The European Union, which has been widely criticized for not cutting its imports of Russian oil, reached an agreement on Monday to cut most of its purchases by the end of the year, but exempted Hungary.

Around 90% of Russian oil exports to the EU will stop, said European Commission President Ursula von der Leyen and French President Emmanuel Macron.

The bloc had already planned to cut two-thirds of its imports of Russian gas by the end of the year and established a ban on Europeans making new investments in this essential sector for the Russian economy.

Russian coal purchases will cease in August.

Another symbolic decision is the suspension of the Nord Stream 2 gas pipeline that was built to increase Russian gas sold to Germany.

Britain has pledged to stop Russian coal imports by the end of the year, just as it has promised to do with Russian crude and oil products.

The United States, for its part, has imposed an embargo on imports of Russian oil and gas.

The European Union closed its ports to Russian ships and vetoed the movement of trucks from Russia and Belarus.

The airspace of EU members, as well as the United States, Canada, Switzerland, Norway and Iceland, has already been closed to Russian planes and several airlines have suspended their flights to Russia.

The aeronautical industry is the most affected with the ban on the export of aircraft, spare parts or equipment and the suspension of maintenance of the aircraft registered in Russia of the giants Airbus and Boeing.

In May, the UK also banned major Russian airlines, including Aeroflot, from selling their vacant slots at airports.

The European sanctions provide for the restriction of exports to Russia of cars and luxury goods, such as watches, but also semiconductors and high-tech equipment.

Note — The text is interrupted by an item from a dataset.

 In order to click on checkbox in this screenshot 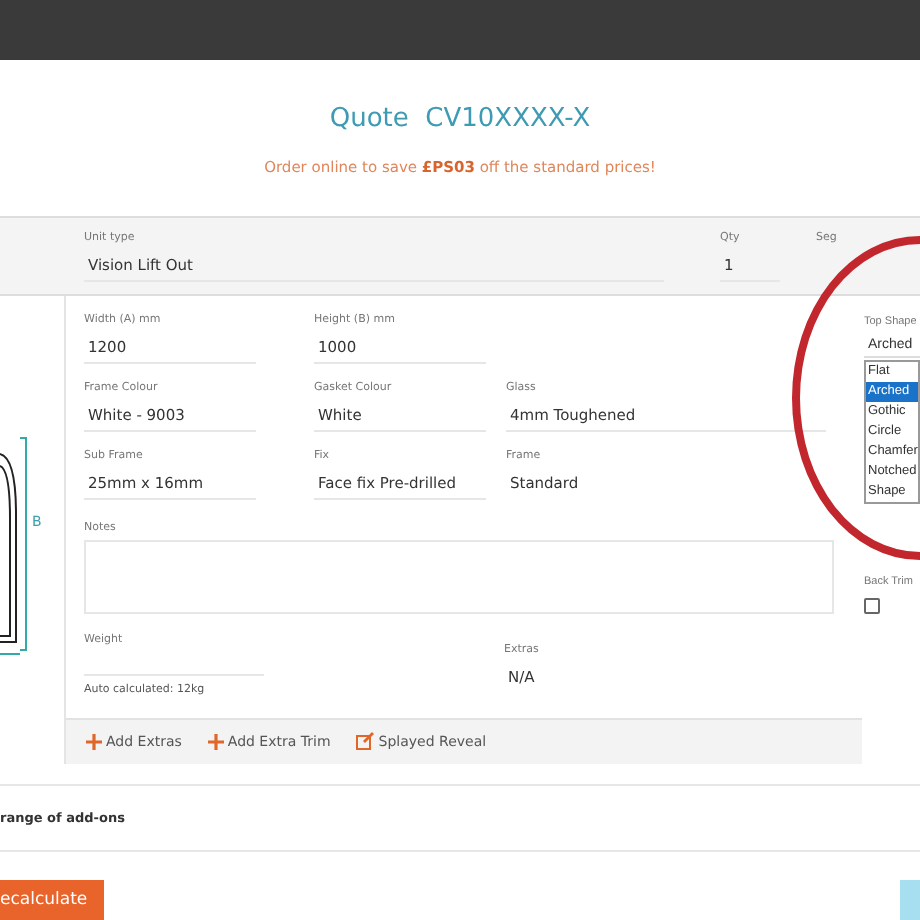, I will do `click(872, 606)`.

The list of Russian imports banned by EU countries was expanded to include steel products, cement, rubber products and wood.

Russia’s iconic vodka and high-end seafood have also been banned in Europe and the United States.

The two blocs also revoked the trade status of Russia and Belarus, depriving them of the “most favored nation” clause and imposing punitive tariffs on their exports.

After prohibiting Russia from paying its debt with dollars deposited in US banks, the US Treasury in May prohibited Moscow from paying its debts in dollars, making a default likely.

Washington also imposed the freezing of all its assets “in contact with the US financial system” on the main Russian bank, Sberbank.

On Monday, the EU announced the exclusion of this Russian giant from the international banking system SWIFT, an essential mechanism of international finance that allows fast and secure communication and transactions.

Before, it had already excluded the main banks of the country from that system.

The United States and the EU, followed by other countries, have banned all transactions with the Russian central bank and frozen its foreign currency assets.

Hundreds of Russian personalities have been sanctioned including the two daughters of President Vladimir Putin, who are blacklisted by the United States, the EU and the United Kingdom.

On Monday, the EU extended its blacklist to around 60 people, including the head of the Russian Orthodox Church, Patriarch Kirill, who are now banned from entering the EU and their assets are frozen.

The Russian president himself is subject to sanctions, as is his counterpart Belarusian President Alexander Lukashenko and the chairman of the Russian state oil company Rosneft, Igor Sechin.

Since the beginning of the Russian invasion, London claims to have sanctioned more than a thousand people, including oligarchs, and 100 entities.